There are 16 students in a class. Can they be paired over 12 time slots such that…

combinatorics

I came across a scenario in class today that I think makes for an interesting math problem.

There were 16 students in class and each of us was asked to find a partner for a particular hour of the day. For example, I might pair with Janet at 12 p.m., with Armando at 1 p.m., with Kelly at 2 p.m., and so on. I found at the end of the activity that I had one slot left (at 3 p.m., say) but no one else had that slot free. As such, I was unable to complete the assignment. This got me wondering how this generalizes into a problem, which I've stated below.

Problem

There are 16 students in a class. Can they be paired (forming groups of 2 students) over 12 time slots such that they meet the following requirements?

  • Every student has a partner for each of the 12 time slots.
  • No student pairs with the same student twice.
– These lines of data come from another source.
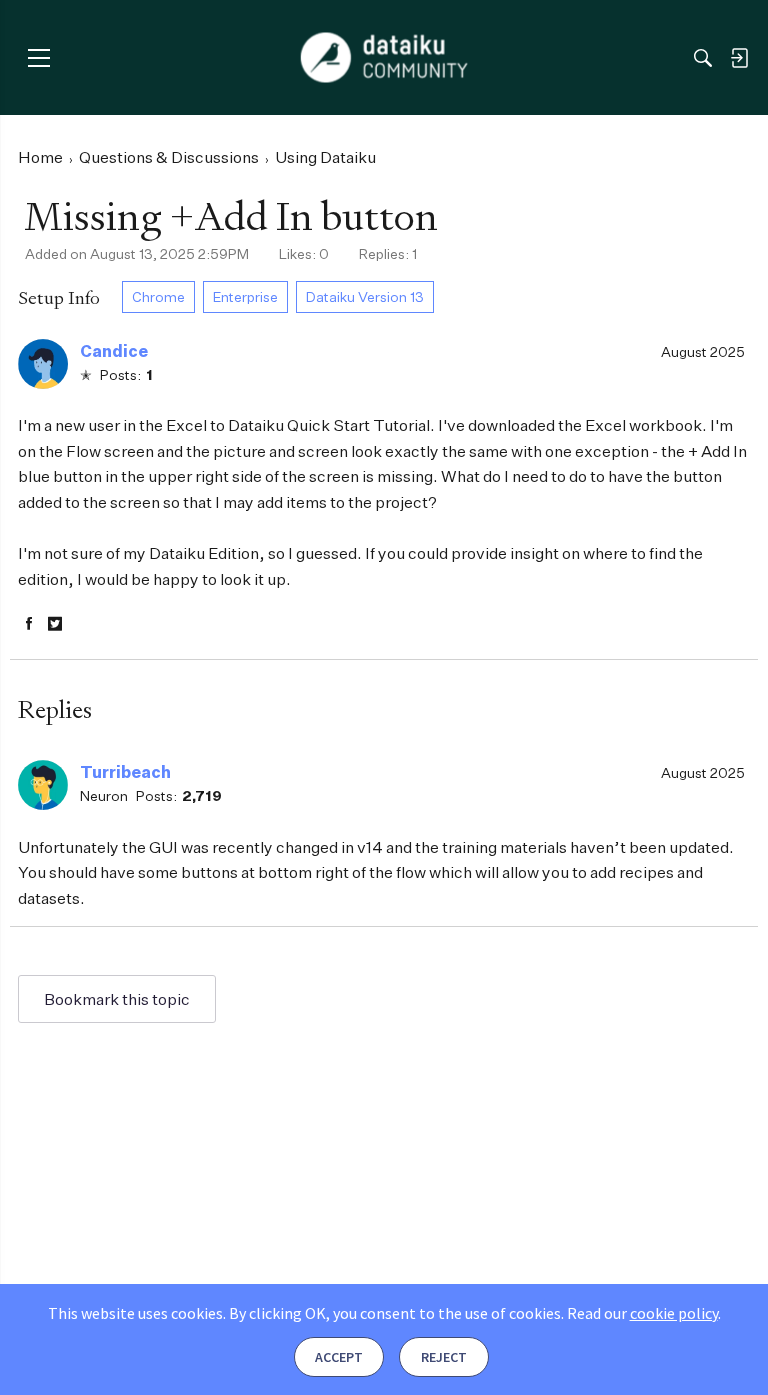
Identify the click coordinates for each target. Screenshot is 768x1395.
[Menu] (38, 57)
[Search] (703, 58)
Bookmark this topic (117, 999)
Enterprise (245, 296)
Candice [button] (114, 351)
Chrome (158, 296)
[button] (43, 364)
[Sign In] (739, 58)
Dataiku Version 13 (365, 296)
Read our (642, 1313)
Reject (444, 1357)
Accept (339, 1357)
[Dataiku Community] (384, 58)
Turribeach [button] (125, 772)
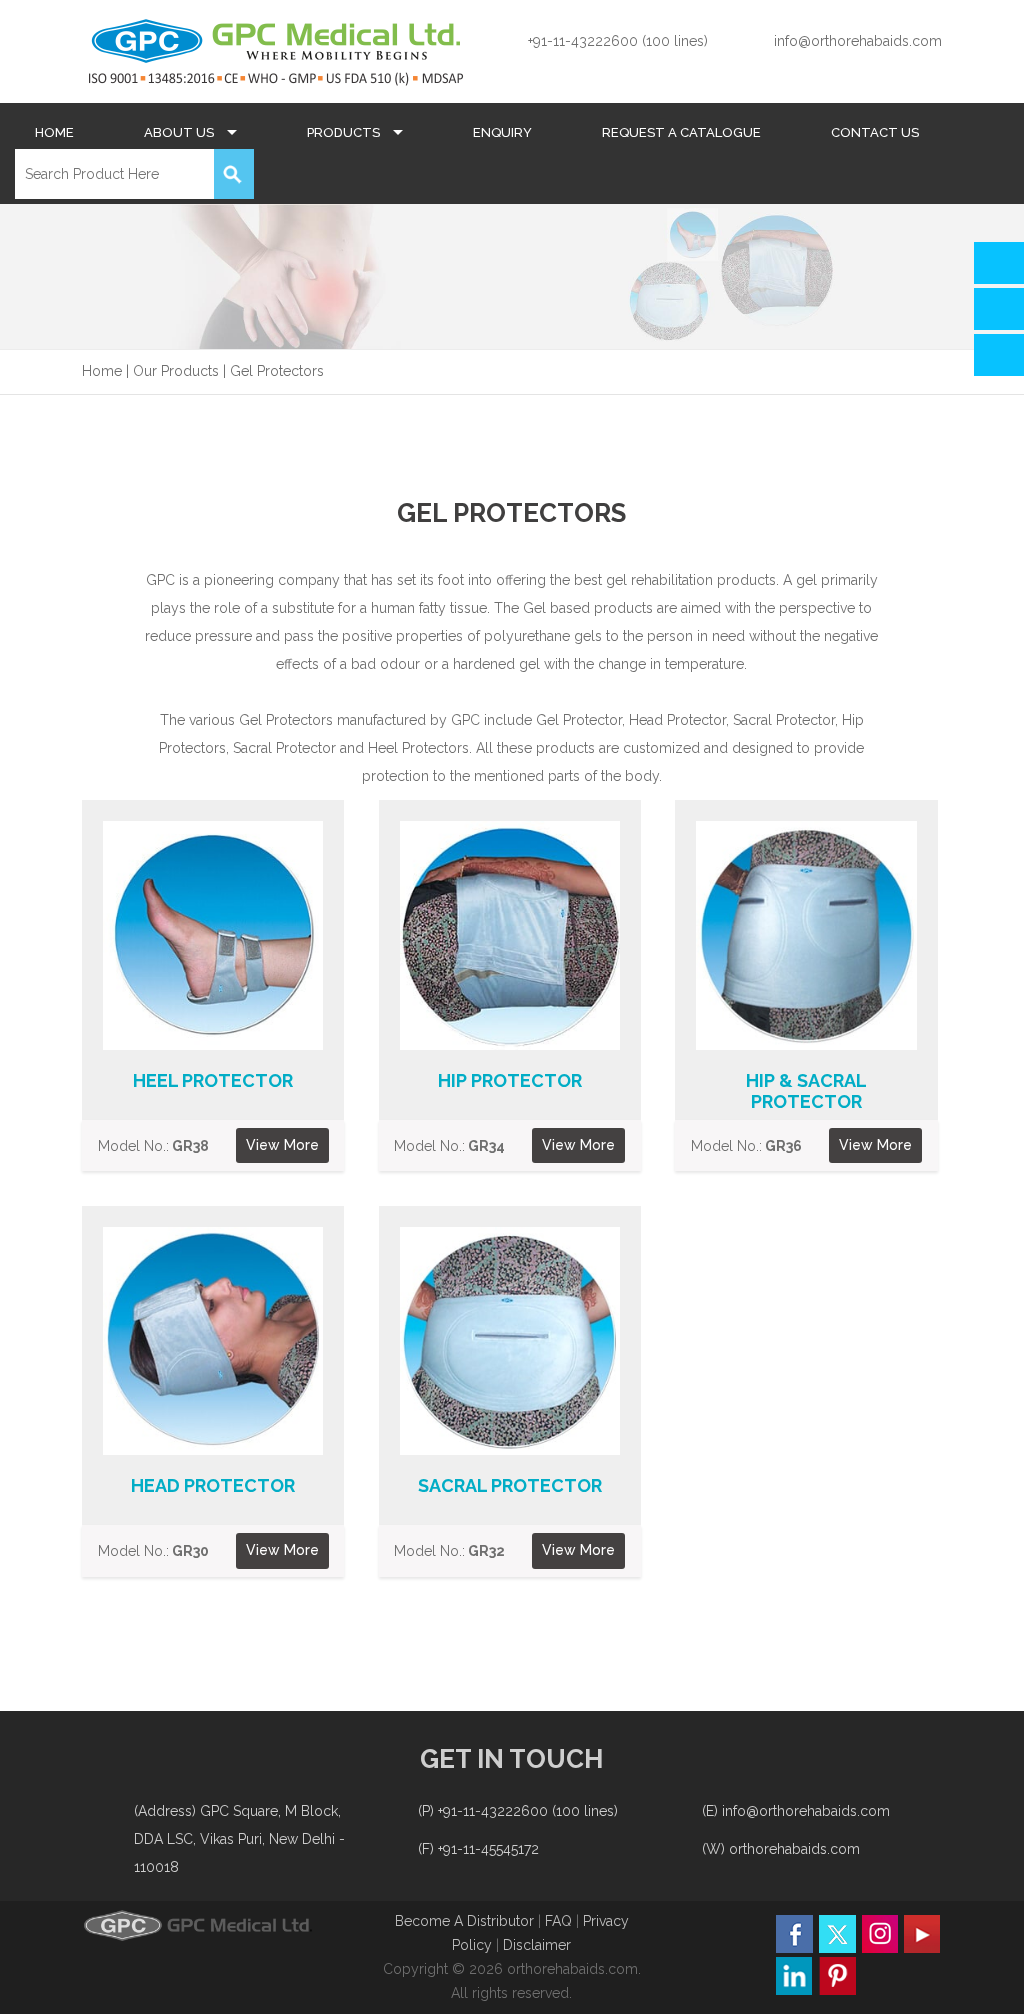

To be clear, it is not necessary that every student pairs with every other student, only that no student pairs with another student more than once.

Proposed Solution

My suspicion is that as long as there is at least one more student then there are time slots (16 students for 12 time slots, for example), then I think that this should be possible. My reasoning is as follows:

There are 120 ways to form pairs from 16 distinct people ($C_{16,2}$). There are 192 total time slots $(16 \cdot 12 = 192)$. Each time a pair is made, two of these slots are filled. So, we essentially have 96 $(192 \div 2 = 96)$ time slots to fill with 120 potential pairs. So we should have pairings left over, which would mean that the problem should be solvable.

I'm ignoring cases with an odd number of students since that would guarantee that (at least) one person was left out for each time slot.

Questions

Is my reasoning sound? Is there a clearer way to think about this? And if this is solvable, why didn't I end up without a partner at 3 p.m.?

Best Answer

I wouldn't exactly say your reasoning is sound, but you are on the right track. You say that as long as there are more student than there are time slots, it should be possible, but what you've really argued is the reverse; it is impossible if there are not more students than time slots.

A clearer way to think about it may be a round-robin tournament with $2n$ players and $2n-1$ rounds, each consisting of $n$ matches. In a round-robin, each player plays each of the other competitors exactly once. If you think of the players as students, the rounds as times slots, and the matches as pairing, you see that the problems are really exactly the same.

It has been known since the $19$th century that a round robin as described above can be scheduled for any even number of players. See this scheduling algorithm.

As to your last question, just because a schedule is possible, it doesn't mean that every attempt will succeed. Indeed, if that were true, there would be no need for an algorithm.